But it's true. Even though I'm not going to be able to share another moment with him, what Jackson brought into my life-even just in this moment where I was able to push myself into sharing something so important with my friends-has been so amazing.
"Funny because he's always the one trying to help others," I say, "but I feel like he's the last one to ask for help."
"You really did care about him, didn't you?" Gary asks.
"Probably more than I care to admit right now." My eyes start watering.
"Oh, leaky fountain," Hayden says. "Let's toast." He raises his glass. "To Derek finally being a grownup and admitting to us that he has feelings."
I chuckle as his lips curl into a cheeky grin. We clink glasses.
"Sometimes I hate you guys so much," I say, but really, right now, I love them.
"But just let us know what you need with your uncle," Gary adds. "I know you said you've been taking care of it on your own just fine, but we can do anything you need us to. We can go check on him one day or if you just need a buddy there … we're there."

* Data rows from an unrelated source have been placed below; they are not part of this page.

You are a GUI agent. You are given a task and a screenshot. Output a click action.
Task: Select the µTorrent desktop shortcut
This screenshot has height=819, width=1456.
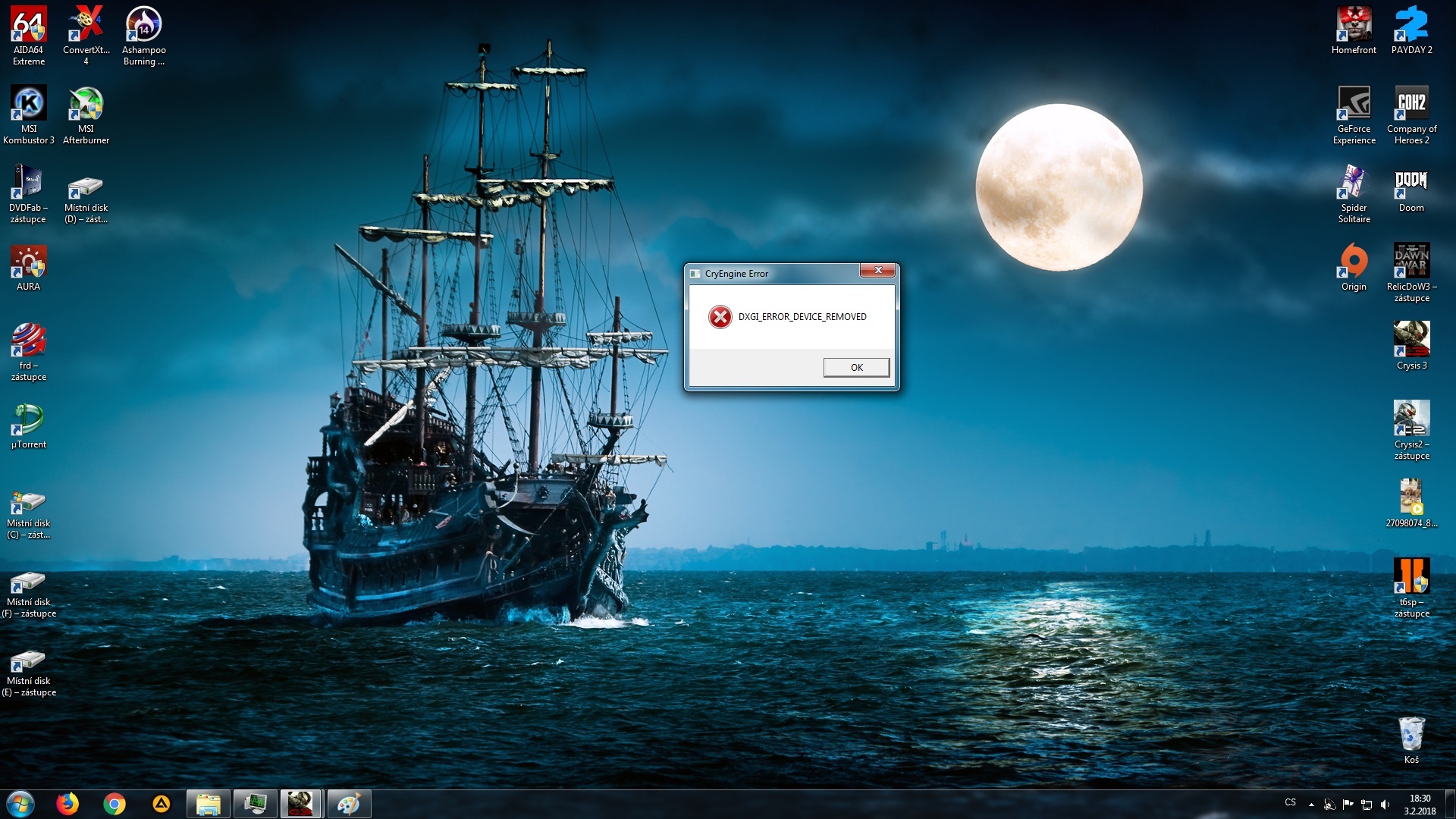pos(29,419)
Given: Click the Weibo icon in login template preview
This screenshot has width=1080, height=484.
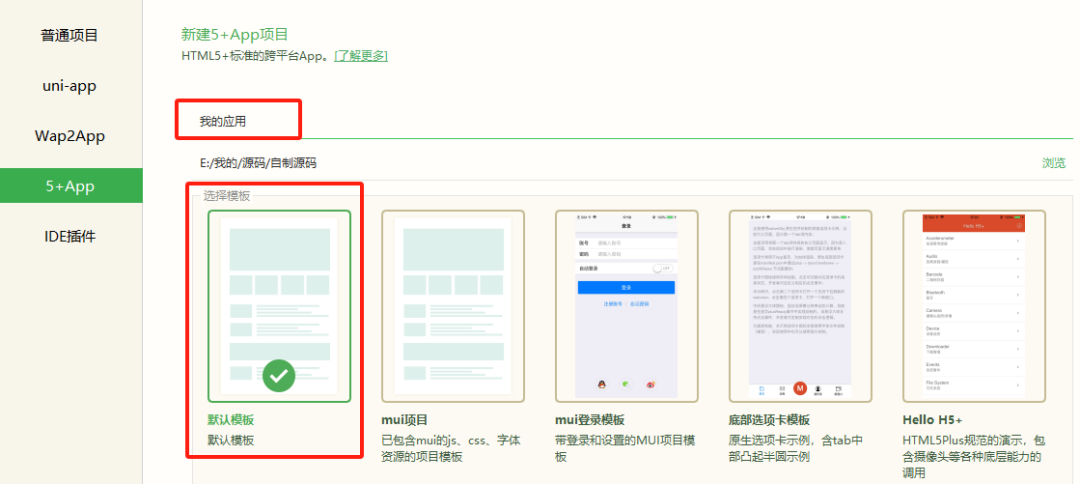Looking at the screenshot, I should pos(652,383).
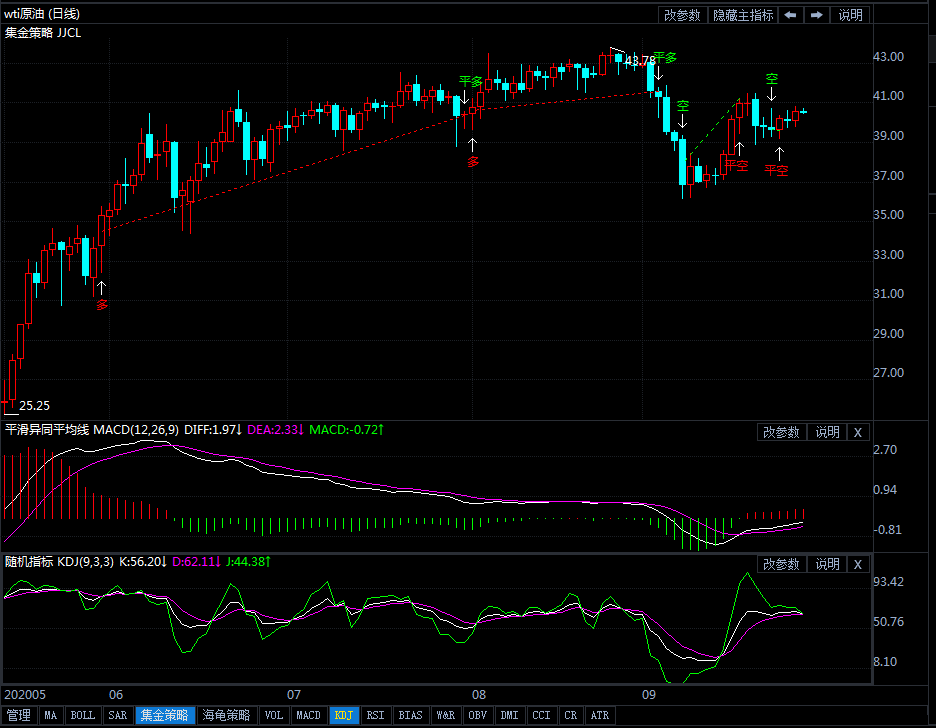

"Thank you. That would be nice. I think you both would really like Uncle Randy."
In the back of my mind, I'm thinking, As long as he's around, at least.
When we finish up with guys' night, I head back to my condo.
While I push my door open, I delete Grindr from my phone.
I'm not going on there anytime soon. Of course, there's that thought in the back of my mind that I need a one-night stand to get Jackson out of my head, but I've learned from every meaningless one-night stand I've had that no amount of fucking is going to magically make everything that happened between us disappear or have meant less than it did.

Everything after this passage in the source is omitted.